Here is part four of five of my interview with Walter Chapin, director of the Oriana Consort.
Interview with Walter Chapin, 1/30/09, Café Algiers in Harvard Square, Cambridge, 2:00 pm
(continued from Part 3)
What follows are Walter's thoughts on conducting. This is his notes, as the portion of the interview where we talked about this was lost.
What I think young conductors should be working on:
At least the following six things (I could probably think of more), all of which I believe are absolutely necessary conditions for being a successful choral director:
1. Learn repertory, learn repertory, learn repertory. Constantly be playing through choral pieces you’re not familiar with. I doubt that it matters if you do this systematically or haphazardly, as long as you’re always looking at music that’s new to you. Your mental repertory cache will expand enormously over time.
2. Know how to read and play well from open score. Even if you’re not primarily a pianist, you’ve got to have sufficient piano technique to be able to play from four, five, six, seven, or eight staves. There’s no other way to know what each part has to sing. And know how to read instrumental scores as well --- with their C clefs, wind-instrument transpositions, and whatever. If you want to do works with instrumental accompaniment, you’ve got to have this capability.
3. As mentioned above, learn how to put together a concert program that will sustain the attention of your audiences over an hour and a half, and of your singers over a series of rehearsals. This isn’t easy to learn; it certainly wasn’t in my case. But it’s essential!
4. Cultivate, in your mind’s ear, a sense of what a choral group should sound like: develop ideals for the kind of choral tone a section should have, for how vertical harmonies should sound, for how phrasing should go, of how various languages should be articulated in choral singing, etc. etc.
5. Always know in advance the notes, the vertical harmonies, the phrasing, the dynamics, etc., that you want to hear from your singers. In rehearsal, when something is not right, you’ve got to know that instantly, and figure out in seconds how to fix it.

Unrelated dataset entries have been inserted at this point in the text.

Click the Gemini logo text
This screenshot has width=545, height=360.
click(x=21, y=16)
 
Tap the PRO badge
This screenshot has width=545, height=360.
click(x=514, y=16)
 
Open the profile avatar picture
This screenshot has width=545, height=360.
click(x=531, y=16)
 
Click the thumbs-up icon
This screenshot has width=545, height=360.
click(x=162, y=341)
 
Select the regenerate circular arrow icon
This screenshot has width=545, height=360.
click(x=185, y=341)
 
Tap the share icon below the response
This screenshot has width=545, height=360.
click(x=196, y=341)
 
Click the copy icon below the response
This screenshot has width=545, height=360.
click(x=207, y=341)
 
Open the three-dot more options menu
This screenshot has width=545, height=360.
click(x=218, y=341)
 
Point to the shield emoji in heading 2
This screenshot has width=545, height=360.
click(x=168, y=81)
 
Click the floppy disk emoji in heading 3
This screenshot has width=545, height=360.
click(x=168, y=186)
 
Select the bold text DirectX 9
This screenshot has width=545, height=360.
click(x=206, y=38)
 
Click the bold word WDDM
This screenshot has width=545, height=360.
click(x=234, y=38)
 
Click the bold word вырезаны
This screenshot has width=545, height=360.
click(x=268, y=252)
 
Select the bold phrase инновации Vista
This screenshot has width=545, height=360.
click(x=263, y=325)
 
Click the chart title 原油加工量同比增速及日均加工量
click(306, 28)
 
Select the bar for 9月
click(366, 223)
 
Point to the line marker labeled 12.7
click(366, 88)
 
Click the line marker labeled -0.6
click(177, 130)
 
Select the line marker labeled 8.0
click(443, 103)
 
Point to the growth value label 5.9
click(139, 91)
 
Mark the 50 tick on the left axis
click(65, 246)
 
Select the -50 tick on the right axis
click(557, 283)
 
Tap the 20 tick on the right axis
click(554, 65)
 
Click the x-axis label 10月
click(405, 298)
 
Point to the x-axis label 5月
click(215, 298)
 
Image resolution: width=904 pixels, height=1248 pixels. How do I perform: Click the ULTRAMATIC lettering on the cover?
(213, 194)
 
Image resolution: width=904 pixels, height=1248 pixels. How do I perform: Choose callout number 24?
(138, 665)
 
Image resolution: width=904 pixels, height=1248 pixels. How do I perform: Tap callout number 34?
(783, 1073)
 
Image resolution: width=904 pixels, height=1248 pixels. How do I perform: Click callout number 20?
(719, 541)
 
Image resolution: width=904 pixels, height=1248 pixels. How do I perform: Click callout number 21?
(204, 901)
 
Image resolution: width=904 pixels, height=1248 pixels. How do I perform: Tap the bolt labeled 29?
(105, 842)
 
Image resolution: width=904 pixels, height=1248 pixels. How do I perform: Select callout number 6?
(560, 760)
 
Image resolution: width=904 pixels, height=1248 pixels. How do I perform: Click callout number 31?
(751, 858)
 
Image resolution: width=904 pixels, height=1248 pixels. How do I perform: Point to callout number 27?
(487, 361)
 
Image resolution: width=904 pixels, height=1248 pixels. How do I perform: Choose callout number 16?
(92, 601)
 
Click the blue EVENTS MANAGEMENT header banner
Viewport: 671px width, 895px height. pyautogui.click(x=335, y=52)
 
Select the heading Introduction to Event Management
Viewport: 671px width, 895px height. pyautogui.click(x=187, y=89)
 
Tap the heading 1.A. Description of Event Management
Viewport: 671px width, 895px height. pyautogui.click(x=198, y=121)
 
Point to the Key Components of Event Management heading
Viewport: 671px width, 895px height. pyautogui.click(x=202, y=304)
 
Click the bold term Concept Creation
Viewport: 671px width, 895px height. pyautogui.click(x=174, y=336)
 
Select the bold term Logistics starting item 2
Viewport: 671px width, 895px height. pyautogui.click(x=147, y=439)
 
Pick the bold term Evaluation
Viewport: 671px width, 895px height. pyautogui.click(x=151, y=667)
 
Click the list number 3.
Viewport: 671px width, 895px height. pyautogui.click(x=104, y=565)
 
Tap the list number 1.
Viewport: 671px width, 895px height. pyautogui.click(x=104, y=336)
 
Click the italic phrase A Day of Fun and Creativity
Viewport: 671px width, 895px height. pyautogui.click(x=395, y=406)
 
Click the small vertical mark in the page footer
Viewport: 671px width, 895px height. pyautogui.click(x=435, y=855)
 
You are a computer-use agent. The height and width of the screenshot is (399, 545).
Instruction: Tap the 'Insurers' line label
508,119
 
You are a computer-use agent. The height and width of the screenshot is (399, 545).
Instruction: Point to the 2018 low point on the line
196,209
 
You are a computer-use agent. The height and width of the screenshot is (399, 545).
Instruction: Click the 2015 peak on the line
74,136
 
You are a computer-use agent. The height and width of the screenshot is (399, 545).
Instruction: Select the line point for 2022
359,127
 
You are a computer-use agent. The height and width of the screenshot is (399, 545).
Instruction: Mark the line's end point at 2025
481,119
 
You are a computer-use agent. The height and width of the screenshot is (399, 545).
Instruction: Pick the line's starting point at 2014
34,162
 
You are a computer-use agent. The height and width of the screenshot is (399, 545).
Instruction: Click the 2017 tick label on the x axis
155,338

6. Listen to other choral groups --- as many as you can, and often, both live and on CDs. Get to know other choral directors!
Qualities I think are important in conductors, and advice on how to get ahead:
1. Be a DIRECTOR, not a CONDUCTOR. This is an important distinction, one that I picked up from an instructor at New England Conservatory and that attracted me, and not all may agree with me on this. But I think a choral director should not LEAD (as in conduct), but POINT THE WAY (as in direct).
2. A good singing voice has a life of its own. You can choose whether or not you want that voice in your ensemble, but once in, let it live its own life. Get the sounds you want from your ensemble by subjective suggestion, not by objectively telling your singers exactly how to do this and that in a physical sense.
3. Be sensitive to that magic moment that comes at some point in a series of rehearsals when all the technical stuff in a piece is finally learned, leaving the musical souls of your singers free to take over naturally. This is how real choral music happens: while a certain amount of preparatory drill is of course necessary, it should never be of the kind or quantity that leads to a rote-like, mechanical sound in performance. That’s not really music! Music is something magical, which finally emerges after some rehearsal effort, but which, once rehearsed, happens spontaneously and on its own.
4. Know your singers. Get to know them as people. Get to know how they feel about the music they’re doing. Listen to their input and ideas --- about programming, about chorus administration, whatever. Take advantage of their energy by giving them administrative things to do.
5. Figure out how to get your group widely heard and financially supported. Do this with the help of others, of course (such as your Board of Directors, if you have one) --- but lead the way with ideas, concepts, etc.
6. You may very well be a first-rate musical scholar, but a concert should be an artistic, right-brain experience for your audience, your singers, and you - not a lecture! Unless your performance is intended specifically an academic exercise (e.g. as in a symposium), remember that members of your audience want to leave a concert thinking “That was beautiful”. They don’t want to feel that they have been lectured to. Imparting knowledge about music you’re performing is important, of course, but do that in your program notes.